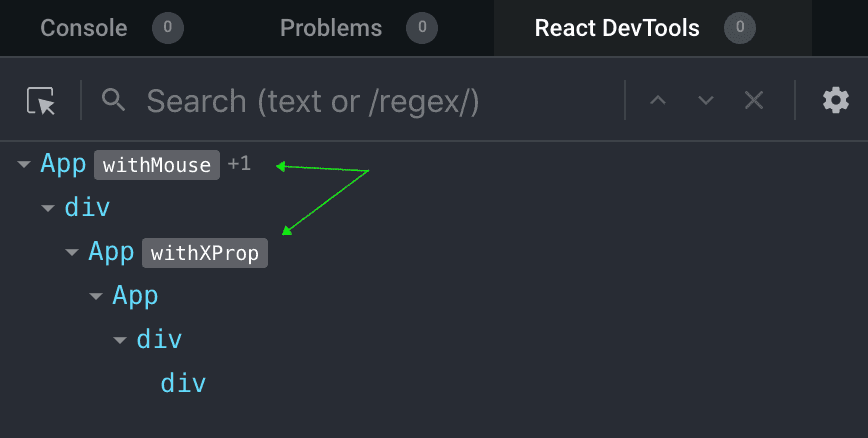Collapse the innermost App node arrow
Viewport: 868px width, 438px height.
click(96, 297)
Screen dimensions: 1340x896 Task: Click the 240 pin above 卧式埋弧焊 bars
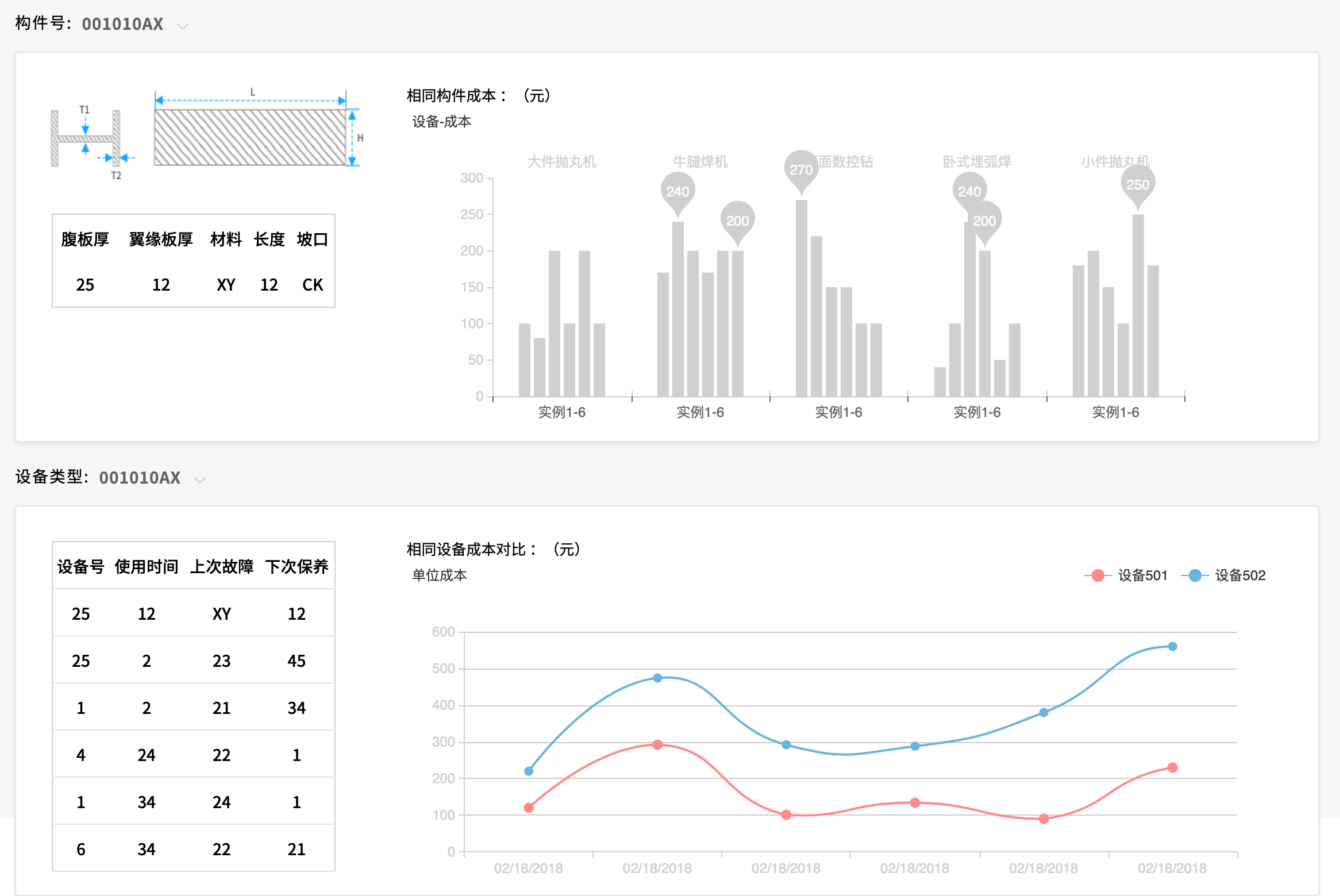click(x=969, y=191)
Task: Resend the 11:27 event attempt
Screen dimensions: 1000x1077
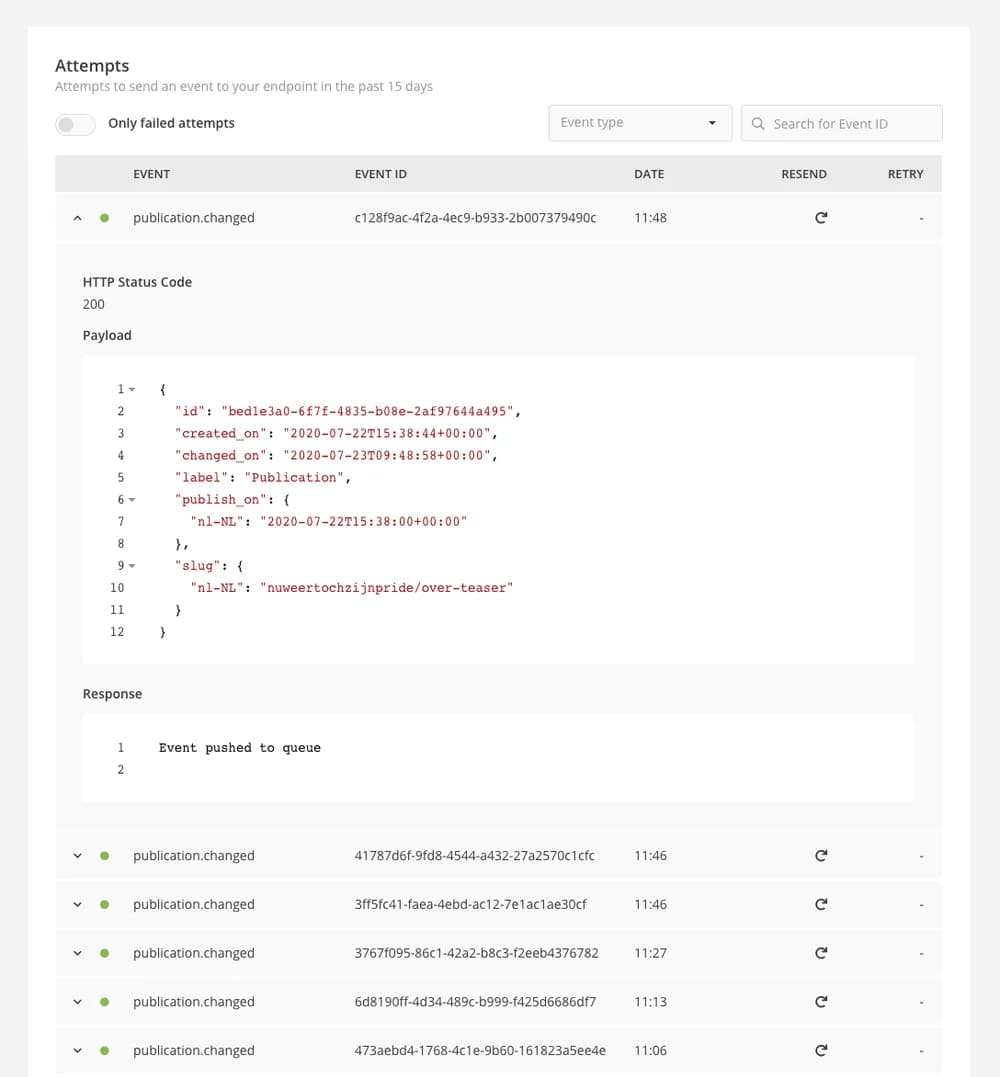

•••••

Reproduce the lines above with every instance of "Screen dimensions" replaced by "Display size" and everything else left as it stands. Omit the pictures from your reproduction.

> _Result for this exercise_:
Collapse the innermost App node arrow
Viewport: 868px width, 438px height.
click(96, 297)
Display size: 1340x896 Task: Click the 240 pin above 卧式埋弧焊 bars
click(x=969, y=191)
Task: Resend the 11:27 event attempt
Display size: 1000x1077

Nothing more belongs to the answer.